**DOCUMENT EXCERPT:**
---+---

What is retinal vein occlusion?
Plain-language primer on retinal vein occlusion, why it is a vascular event, and what modern therapy can offer.
Retinal vein occlusion (RVO) is a blockage of one of the veins that drain blood from the retina (the light-sensing layer at the back of the eye). When a retinal vein is blocked, pressure builds up in the part of the retina drained by that vein, causing fluid leakage and bleeding. The result is sudden or gradual vision loss in the affected eye.
The two main types.
Central retinal vein occlusion (CRVO): the main retinal vein is blocked, affecting the entire retina.
Branch retinal vein occlusion (BRVO): a branch of the retinal vein is blocked, affecting a portion of the retina. BRVO is more common than CRVO and tends to have a better visual outlook on average.
Why it is a vascular event. Retinal vein occlusion is part of the broader picture of vascular disease. Risk factors overlap substantially with cardiovascular disease risk: hypertension (the strongest risk factor), diabetes, hyperlipidemia, smoking, atrial fibrillation, glaucoma (an eye-specific risk factor), and increasing age. Patients with RVO benefit from comprehensive cardiovascular risk management, not just eye-specific treatment.

---+---

**DATASET RECORDS:**

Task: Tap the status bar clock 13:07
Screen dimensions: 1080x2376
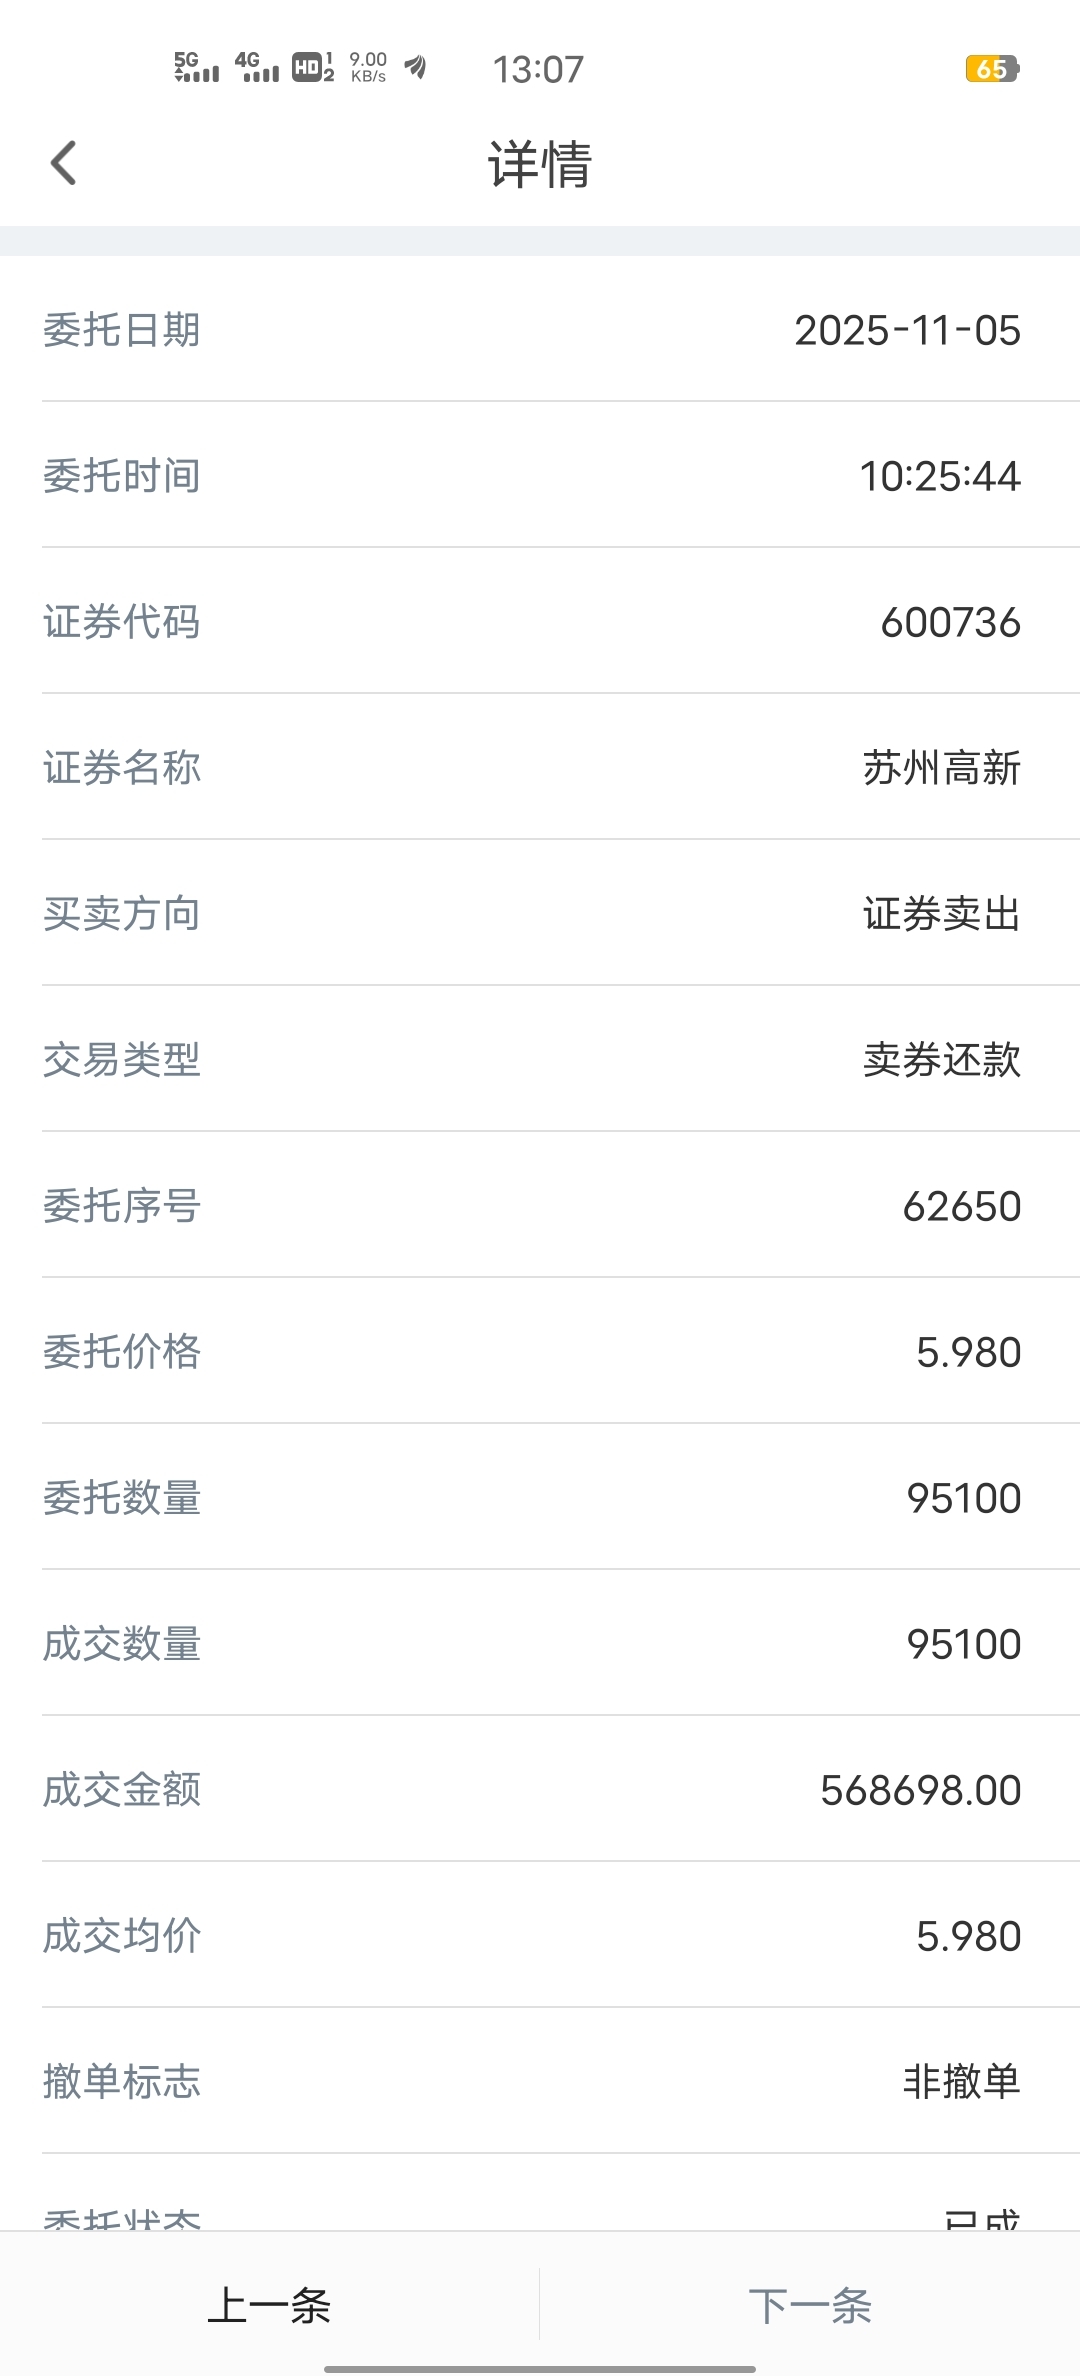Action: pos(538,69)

---+---

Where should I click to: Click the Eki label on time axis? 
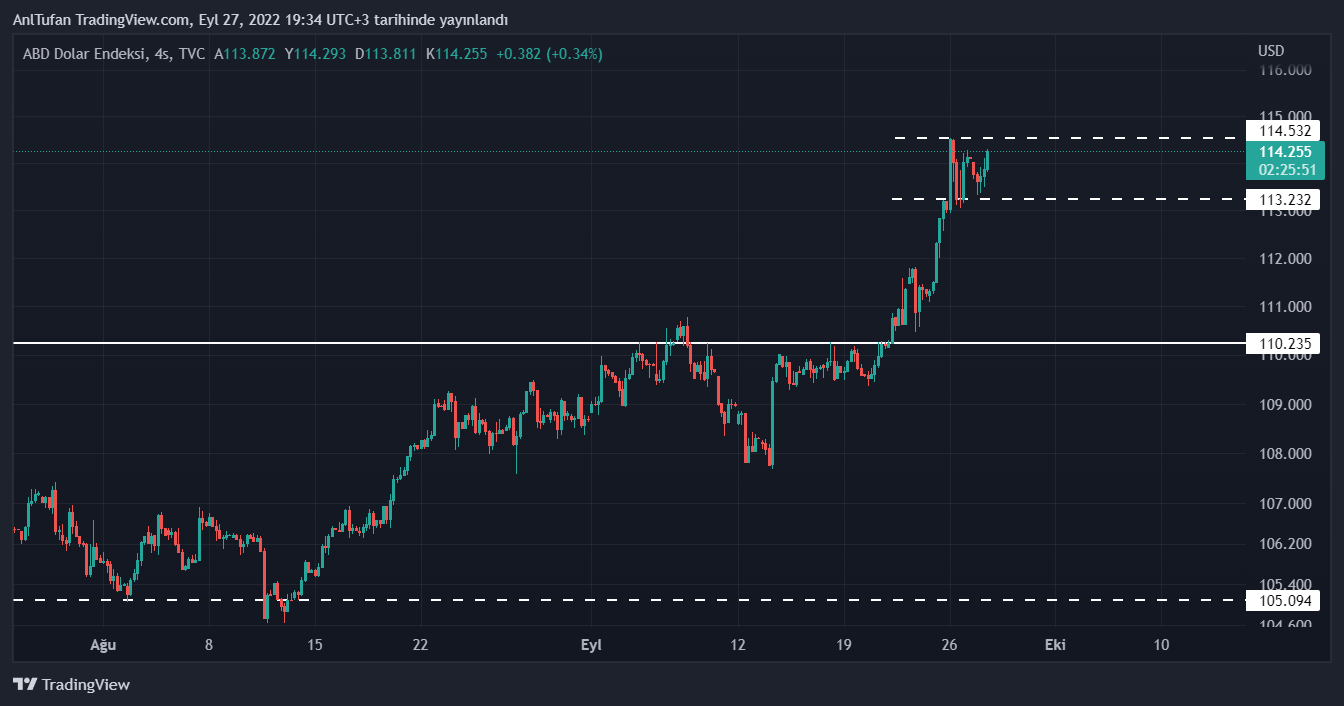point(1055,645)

---+---

**REQUIRED WORK:**
Please print the retinal vein occlusion primer above again, word for word and in full.

**EXERCISE OUTPUT:**
What is retinal vein occlusion?
Plain-language primer on retinal vein occlusion, why it is a vascular event, and what modern therapy can offer.
Retinal vein occlusion (RVO) is a blockage of one of the veins that drain blood from the retina (the light-sensing layer at the back of the eye). When a retinal vein is blocked, pressure builds up in the part of the retina drained by that vein, causing fluid leakage and bleeding. The result is sudden or gradual vision loss in the affected eye.
The two main types.
Central retinal vein occlusion (CRVO): the main retinal vein is blocked, affecting the entire retina.
Branch retinal vein occlusion (BRVO): a branch of the retinal vein is blocked, affecting a portion of the retina. BRVO is more common than CRVO and tends to have a better visual outlook on average.
Why it is a vascular event. Retinal vein occlusion is part of the broader picture of vascular disease. Risk factors overlap substantially with cardiovascular disease risk: hypertension (the strongest risk factor), diabetes, hyperlipidemia, smoking, atrial fibrillation, glaucoma (an eye-specific risk factor), and increasing age. Patients with RVO benefit from comprehensive cardiovascular risk management, not just eye-specific treatment.